**Page excerpt**
━━━━━━━━━━━━━━━━━━━━━━━━━━━━━━

I certainly agree that any draft-*-00 almost certainly needs heavy doses of
IETF input.  But I’m actually failing to understand where Kathleen’s
suggestions are trying to go.  This draft is trying to make general points
that are orthogonal to any particular technology, including:

- Positive & negative privacy failures are asymmetrically harmful
- the right choices are hard to make, so just don't ask inexpert uses to
make them,
- the cost of privacy technologies is monotonically falling

I think this draft is most useful if it can restrict itself to saying
things that are widely true across the tech-trade-off spectrum.  So, while
transport encryption is one of the most widely-used privacy technologies,
the points above are also true (I think) when applied to entirely different
things like message signing and server-side encryption-at-rest.

Sorry, I’m entirely failing to think of what this draft might say about OS.
The admirable Let’s Encrypt work is I guess evidence of the
monotonically-decreasing-cost premise.

SPs are being asked to deploy a variety of privacy technologies,and I’ve
observed recurring patterns of muddy thinking in their pushbacks; this
draft is an attempt to curate the arguments that are useful in these
discussions, independent of any particular flavor of privacy technology.

On Sat, Mar 14, 2015 at 10:51 AM, Kathleen Moriarty <
[email protected]> wrote:

> Hey,
>
> As the draft stands now, it needs more detail and contributions to be
> helpful.  If folks are interested, please contribute.
>
> IMO, It would have to be broken down further in terms of the types of
> encryption and cost/benefits.
>
> For instance, KMIP (yes, I know this is not an IETF standard) is on an
> upswing.  So is the general statement on cost of PKI specific to transport
> encryption?  How does OS factor into this and help with the cost/benefit?
> We should know more soon through efforts like Let's Encrypt and Fedora
> having IPsec unauthenticated tunnel mode on by default (I think in version
> 23).
>
> What requests are SPs getting in regard to encryption (transport,
> application data or data at rest) and what are the hurdles?

━━━━━━━━━━━━━━━━━━━━━━━━━━━━━━

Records
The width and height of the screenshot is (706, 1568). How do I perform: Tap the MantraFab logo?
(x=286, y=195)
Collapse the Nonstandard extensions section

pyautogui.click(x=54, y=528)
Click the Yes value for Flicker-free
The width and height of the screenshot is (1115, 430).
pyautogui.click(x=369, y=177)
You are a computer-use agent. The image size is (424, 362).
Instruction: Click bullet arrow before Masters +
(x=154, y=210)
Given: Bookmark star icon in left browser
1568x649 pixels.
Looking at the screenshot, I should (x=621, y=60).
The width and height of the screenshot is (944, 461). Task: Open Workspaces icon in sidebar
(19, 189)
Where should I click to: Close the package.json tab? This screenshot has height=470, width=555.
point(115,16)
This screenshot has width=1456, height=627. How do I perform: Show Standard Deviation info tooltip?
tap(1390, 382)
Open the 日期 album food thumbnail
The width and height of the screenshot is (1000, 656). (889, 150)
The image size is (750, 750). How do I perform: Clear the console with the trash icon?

━━━━━━━━━━━━━━━━━━━━━━━━━━━━━━

**Actions to take**
1. Answer these questions about the email on the privacy draft:
(a) On what date and at what time did Kathleen Moriarty's quoted message go out?
(b) What premise does the reply say the Let's Encrypt work is evidence of?
(c) What does the quoted message name as having IPsec unauthenticated tunnel mode on by default?
2. Reproduce the part of the email on the privacy draft between "I think this" and "of privacy technology.", inclusive.

**List of solutions**
1.
(a) Saturday, March 14, 2015, at 10:51 AM.
(b) The monotonically-decreasing-cost premise.
(c) Fedora.

2.
I think this draft is most useful if it can restrict itself to saying
things that are widely true across the tech-trade-off spectrum.  So, while
transport encryption is one of the most widely-used privacy technologies,
the points above are also true (I think) when applied to entirely different
things like message signing and server-side encryption-at-rest.

Sorry, I’m entirely failing to think of what this draft might say about OS.
The admirable Let’s Encrypt work is I guess evidence of the
monotonically-decreasing-cost premise.

SPs are being asked to deploy a variety of privacy technologies,and I’ve
observed recurring patterns of muddy thinking in their pushbacks; this
draft is an attempt to curate the arguments that are useful in these
discussions, independent of any particular flavor of privacy technology.